He told reporters in Lagos on Sunday that one of the measures was a general redeployment of security officials who had been on their guard for a long time.
“What we found out is that there are security officials who have been working in the area we call the red zone, which has been the Tin Can, Apapa area, for four, five or six years, and they are still there.
“We have had cases where we have tried to establish proof of people who were allegedly extorted because you have to have proof, but there is none.
“So what we’ve done now is look at how many checkpoints should be on the roads. We had a meeting with all the security agencies about three weeks ago and agreed to form a team and identify how many checkpoints we should have along this corridor.
“If we identified six checkpoints, for example, that means when you wake up the next day and find 16 checkpoints, that means there are 10 illegal checkpoints.
“It was also agreed that it is quite normal that all security formations, be it LASTMA, the police, the army or the NPA, which send security agents to the checkpoints, have the names officers posted at each checkpoint.
“We think if we do this, and there is evidence of extortion on a certain date, in a certain location, then we should be able to know the officers involved.
“But the interesting fact about all of this is that things have moved on now. Now you have boys from the area they call “ECOMOG boys” doing the collection for them.
“A few weeks ago it was even more like a battle over who is extorting where. They are standing, others are waiting to receive their share.
“Let me also make it clear that we had the cooperation of the navy, the army, the police and everyone involved in this; they have made efforts to tackle all the unhealthy tendencies. Many actions have been taken to them for this.
“I know the police have taken steps to reduce vices as well, but sometimes you have racing agents off duty and they show up in uniform with guns and destroy.
“At the NPA, we have dealt with security guards accused of unhealthy tendencies. We are doing a lot and will soon rid the ports of such defects, ”he said.
Bello-Koko also spoke of the agony of the Apapa traffic jam and said the deployment of infrastructure under the electronic call system for trucks has eliminated it by 80 percent.
“The fact that the traffic jam reduced the cents is verifiable. In addition to the deployment of the Eto platform, we are currently promoting multimodal transport systems through the use of barges for the movement of goods in and out of ports.
“From our observation, this development has significantly reduced congestion in most terminals, their efficiency.
“The low traffic jams in some areas of Apapa are due to the very poor condition of the Tin Can Port-Mile 2 corridor, which is under construction. When the road rehabilitation is complete, the little traffic you see now will be completely eliminated.
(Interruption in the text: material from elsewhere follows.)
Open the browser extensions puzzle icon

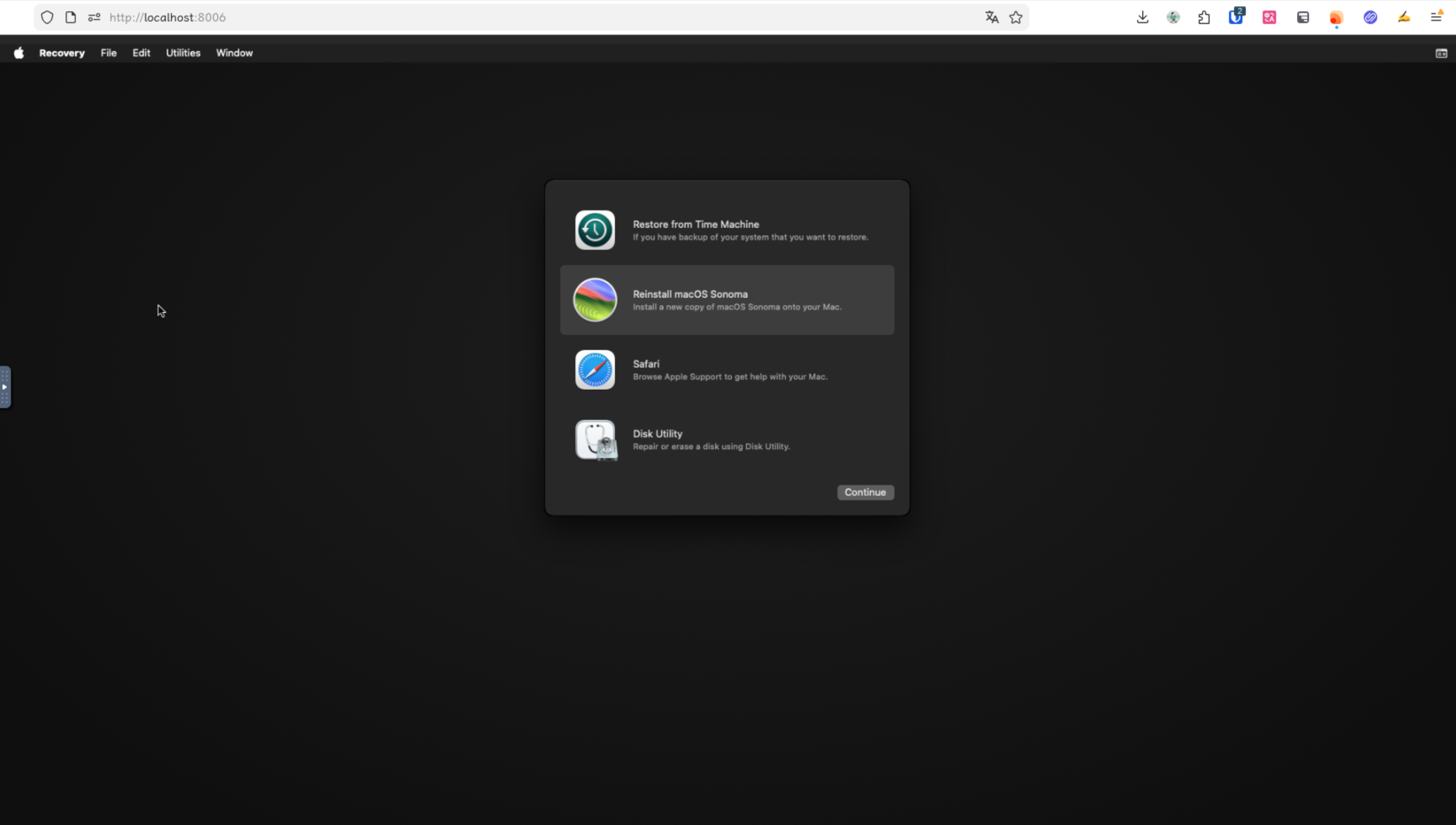click(1204, 18)
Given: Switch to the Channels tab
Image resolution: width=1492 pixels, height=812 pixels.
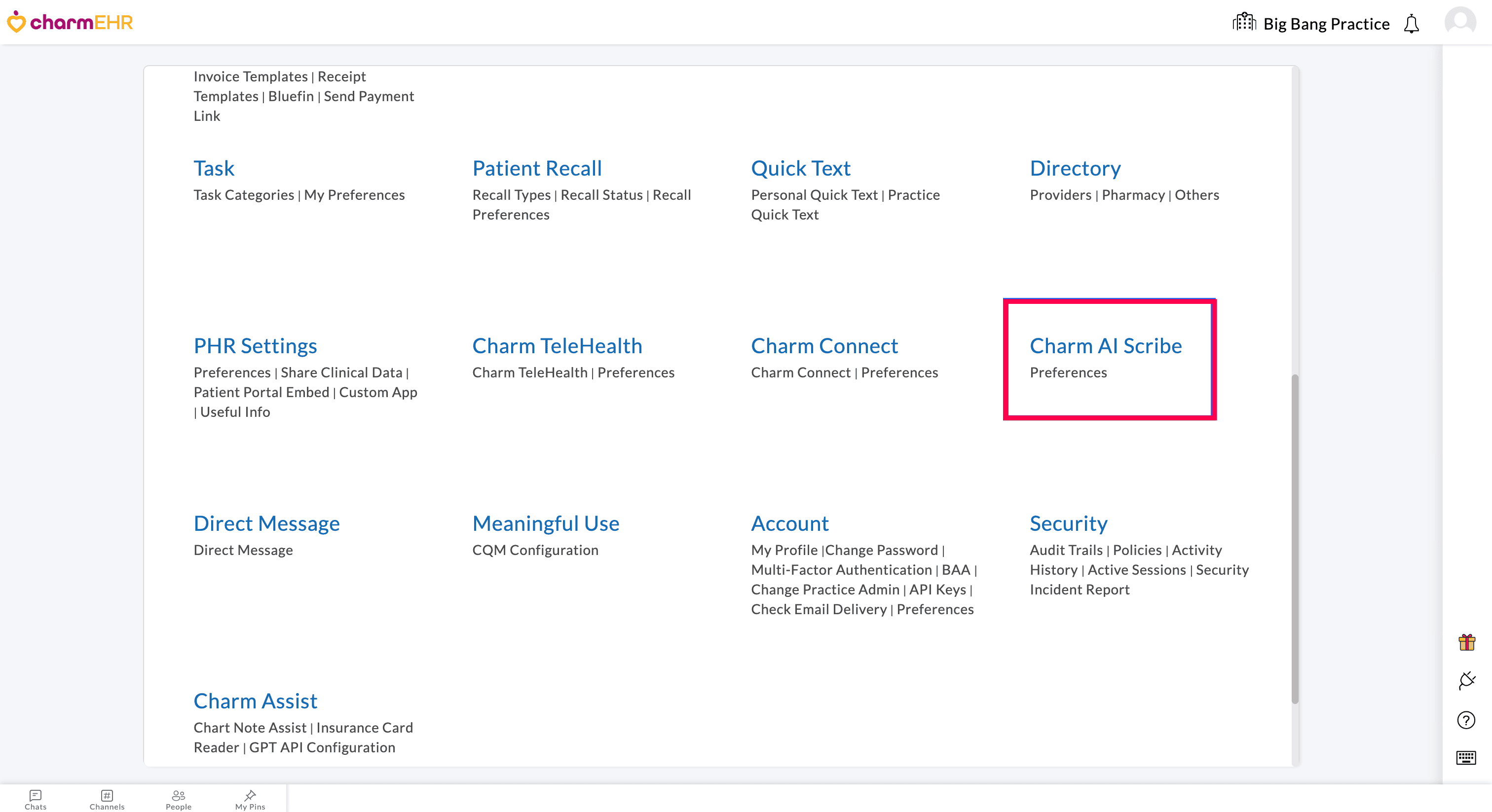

“Most of the road networks on the Tin Can, Cocoa Nut – Mile 2 axis are in various stages of reconstruction and the eto infrastructure has therefore not been deployed in this area,” he said.
Bello-Koko explained that as part of the efforts to deploy the electronic call system, around 27 to 29 truck transit parks have been developed in Lagos State with the collaboration of relevant stakeholders, including the Lagos State Government.
“Of that number, only about eight have fully deployed the eto infrastructure, which includes automated control systems and other IT equipment related to information technology.
“Apart from some of the challenges we listed earlier, which border on human interference, electronic calling has been able to streamline cargo evacuation and truck movements, the level of road health of To Dad.
“The disappearance of the Apapa traffic jam could be attributed in part to the new empty container policy which requires shipping companies to take at least 80% of their empty containers.
“We are monitoring this to make sure they take that number of containers before they leave,” he said.
Bello-Koko also spoke about other seaports in the east of the country and why importers were not using them to reduce pressure on those in Lagos.
“There are many other ports outside of Lagos like the ports of Calabar, Warri, Onne and Rivers, but the NPA cannot decide for the consignees (importers) where they will transport their cargo.
“We understand that around 70% of the cargo entering Nigeria goes through Lagos. There is a high concentration of industries in Lagos and Ogun.
“It is very likely that any importer of raw materials destined for these factories in Lagos or Ogun will actually bring them in through the ports of Lagos.
“But what we have done is offer pricing incentives at these port locations to encourage shipping lines and importers to use them.
“It started to work and we have seen a gradual increase in tonnage and we hope there will be a jump but we don’t see that jump yet,” he said.